È di certo un problema per molti genitori: il telefono del figlio squilla, ma nessuno risponde. Soprattutto per i più apprensivi questo crea ansie che, anche se spesso immotivate, possono generare panico e rabbia. A proporre una possibile soluzione al problema ci ha pensato Nick Herbert, un papà inglese che nel corso degli ultimi mesi ha realizzato ReplyASAP ("rispondi al più presto") , un'applicazione che ha come obiettivo quello di assicurare ai genitori di avere l'opportunità di parlare con i propri figli, senza possibilità che loro possano rifiutare o ignorare la chiamata.

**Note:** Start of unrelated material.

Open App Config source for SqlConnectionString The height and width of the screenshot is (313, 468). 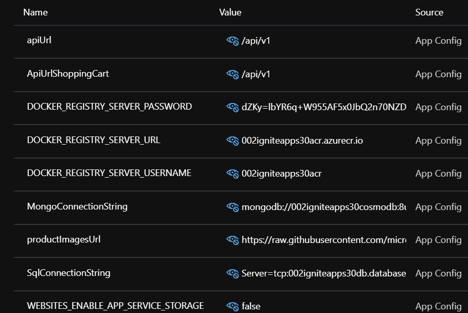click(x=438, y=273)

Il funzionamento è semplice: ReplyASAP costringe i ragazzi a rispondere alle chiamate bloccando il telefono fino a quando non viene inviata una risposta al genitore. Ogni messaggio o telefonata ricevuta dallo smartphone del figlio, quindi, blocca il dispositivo fino al momento in cui si risponde alla chiamata o si invia un messaggio di risposta al genitore. Altrimenti il telefono è inutilizzabile. Inoltre, l'app inizierà a riprodurre un fastidioso suono che proseguirà fino alla risposta da parte del figlio. Attualmente l'app è disponibile su Android – dove lo è dall'agosto del 2017 – mentre presto arriverà anche per dispositivi iOS.

Certo non tutti sono felici di questa trovata di Herbert, di certo non i figli. Attiva dal 2017, l'app non ha mancato di sollevare diverse polemiche anche e soprattutto per l'estremo controllo che fornirebbe ai genitori nei confronti dei propri figli. Un approccio per molti eccessivo e lesivo della libertà personale dei più giovani, che peraltro passa attraverso un'applicazione e non un percorso educativo che, invece, sarebbe più adatto alla crescita dei più giovani. Altri, invece, sembrano apprezzare: ad oggi l'app è stata scaricata più di 100.000 volte, un successo che probabilmente non farà che aumentare con l'uscita su iOS.